# `uri_string`
[🔗](https://github.com/erlang/otp/blob/master/lib/stdlib/src/uri_string.erl#L226)

URI processing functions.

This module contains functions for parsing and handling URIs
([RFC 3986](https://www.ietf.org/rfc/rfc3986.txt)) and form-urlencoded query
strings ([HTML 5.2](https://www.w3.org/TR/html52/)).

Parsing and serializing non-UTF-8 form-urlencoded query strings are also
supported ([HTML 5.0](https://www.w3.org/TR/html50/)).

A URI is an identifier consisting of a sequence of characters matching the
syntax rule named _URI_ in [RFC 3986](https://www.ietf.org/rfc/rfc3986.txt).

The generic URI syntax consists of a hierarchical sequence of components
referred to as the scheme, authority, path, query, and fragment:

```text
    URI         = scheme ":" hier-part [ "?" query ] [ "#" fragment ]
    hier-part   = "//" authority path-abempty
                   / path-absolute
                   / path-rootless
                   / path-empty
    scheme      = ALPHA *( ALPHA / DIGIT / "+" / "-" / "." )
    authority   = [ userinfo "@" ] host [ ":" port ]
    userinfo    = *( unreserved / pct-encoded / sub-delims / ":" )

    reserved    = gen-delims / sub-delims
    gen-delims  = ":" / "/" / "?" / "#" / "[" / "]" / "@"
    sub-delims  = "!" / "$" / "&" / "'" / "(" / ")"
                / "*" / "+" / "," / ";" / "="

    unreserved  = ALPHA / DIGIT / "-" / "." / "_" / "~"
```

The interpretation of a URI depends only on the characters used and not on how
those characters are represented in a network protocol.

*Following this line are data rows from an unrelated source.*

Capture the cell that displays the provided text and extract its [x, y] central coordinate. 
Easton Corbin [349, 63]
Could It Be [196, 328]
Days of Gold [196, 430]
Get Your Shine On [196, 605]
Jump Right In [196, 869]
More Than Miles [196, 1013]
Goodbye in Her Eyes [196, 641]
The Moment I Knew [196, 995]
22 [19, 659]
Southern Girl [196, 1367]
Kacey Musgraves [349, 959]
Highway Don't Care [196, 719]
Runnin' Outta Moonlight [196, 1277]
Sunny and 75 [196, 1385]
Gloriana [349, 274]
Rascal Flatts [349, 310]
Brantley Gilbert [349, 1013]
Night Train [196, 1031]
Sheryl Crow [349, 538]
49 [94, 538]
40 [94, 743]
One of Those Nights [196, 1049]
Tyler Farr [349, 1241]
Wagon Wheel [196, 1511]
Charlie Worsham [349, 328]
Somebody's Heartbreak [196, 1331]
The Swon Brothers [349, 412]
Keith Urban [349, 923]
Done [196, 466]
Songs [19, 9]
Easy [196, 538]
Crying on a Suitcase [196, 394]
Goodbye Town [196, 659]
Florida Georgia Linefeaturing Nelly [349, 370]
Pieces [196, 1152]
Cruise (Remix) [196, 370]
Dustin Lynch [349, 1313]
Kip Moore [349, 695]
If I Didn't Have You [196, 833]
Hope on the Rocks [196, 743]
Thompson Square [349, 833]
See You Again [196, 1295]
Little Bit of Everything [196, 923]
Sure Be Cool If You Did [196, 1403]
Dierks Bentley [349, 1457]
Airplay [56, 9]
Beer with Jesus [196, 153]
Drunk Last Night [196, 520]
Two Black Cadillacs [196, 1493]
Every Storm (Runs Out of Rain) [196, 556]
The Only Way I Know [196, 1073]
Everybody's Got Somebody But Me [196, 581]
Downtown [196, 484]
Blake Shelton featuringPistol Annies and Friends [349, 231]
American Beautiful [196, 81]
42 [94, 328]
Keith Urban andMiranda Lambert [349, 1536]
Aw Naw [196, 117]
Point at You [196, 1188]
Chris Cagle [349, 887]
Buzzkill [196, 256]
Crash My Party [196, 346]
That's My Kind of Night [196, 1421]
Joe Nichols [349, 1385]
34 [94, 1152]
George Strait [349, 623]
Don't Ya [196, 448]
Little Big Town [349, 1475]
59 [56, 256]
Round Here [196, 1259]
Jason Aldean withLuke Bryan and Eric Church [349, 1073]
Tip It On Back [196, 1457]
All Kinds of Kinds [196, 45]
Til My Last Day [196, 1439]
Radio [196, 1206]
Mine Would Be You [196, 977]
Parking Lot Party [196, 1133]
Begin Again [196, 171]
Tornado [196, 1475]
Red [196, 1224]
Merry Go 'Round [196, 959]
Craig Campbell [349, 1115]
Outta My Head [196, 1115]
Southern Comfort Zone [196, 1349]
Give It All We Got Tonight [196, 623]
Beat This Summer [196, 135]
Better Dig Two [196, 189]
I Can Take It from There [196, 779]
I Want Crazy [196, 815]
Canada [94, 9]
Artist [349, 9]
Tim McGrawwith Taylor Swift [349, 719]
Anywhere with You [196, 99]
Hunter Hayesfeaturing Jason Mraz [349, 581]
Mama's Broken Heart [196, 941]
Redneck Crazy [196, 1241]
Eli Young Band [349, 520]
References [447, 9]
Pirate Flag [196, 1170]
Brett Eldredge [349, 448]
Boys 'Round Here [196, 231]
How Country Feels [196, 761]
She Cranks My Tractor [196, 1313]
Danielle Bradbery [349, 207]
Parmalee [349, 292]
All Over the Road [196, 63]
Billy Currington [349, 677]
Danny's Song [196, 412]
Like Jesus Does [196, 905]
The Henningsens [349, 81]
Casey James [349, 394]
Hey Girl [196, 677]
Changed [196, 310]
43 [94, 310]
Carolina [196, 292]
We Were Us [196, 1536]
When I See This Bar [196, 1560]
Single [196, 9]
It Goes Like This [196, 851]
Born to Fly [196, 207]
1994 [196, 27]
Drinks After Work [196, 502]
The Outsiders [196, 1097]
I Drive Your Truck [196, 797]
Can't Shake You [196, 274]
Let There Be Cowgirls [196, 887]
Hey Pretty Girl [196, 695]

The functions implemented by this module cover the following use cases:

- Parsing URIs into its components and returing a map: `parse/1`
- Recomposing a map of URI components into a URI string: `recompose/1`
- Changing inbound binary and percent-encoding of URIs: `transcode/2`
- Transforming URIs into a normalized form: `normalize/1`, `normalize/2`
- Composing form-urlencoded query strings from a list of key-value pairs:
  `compose_query/1`, `compose_query/2`
- Dissecting form-urlencoded query strings into a list of key-value pairs:
  `dissect_query/1`
- Decoding percent-encoded triplets in URI map or a specific component of URI:
  `percent_decode/1`
- Preparing and retrieving application specific data included in URI
  components:
  `quote/1`, `quote/2`, `unquote/1`

There are four different encodings present during the handling of URIs:

- Inbound binary encoding in binaries
- Inbound percent-encoding in lists and binaries
- Outbound binary encoding in binaries
- Outbound percent-encoding in lists and binaries

Functions with `t:uri_string/0` argument accept lists, binaries and mixed lists
(lists with binary elements) as input type. All of the functions but
[`transcode/2`](`transcode/2`) expects input as lists of unicode codepoints,
UTF-8 encoded binaries and UTF-8 percent-encoded URI parts ("%C3%B6" corresponds
to the unicode character "ö").

Unless otherwise specified the return value type and encoding are the same as
the input type and encoding. That is, binary input returns binary output, list
input returns a list output but mixed input returns list output.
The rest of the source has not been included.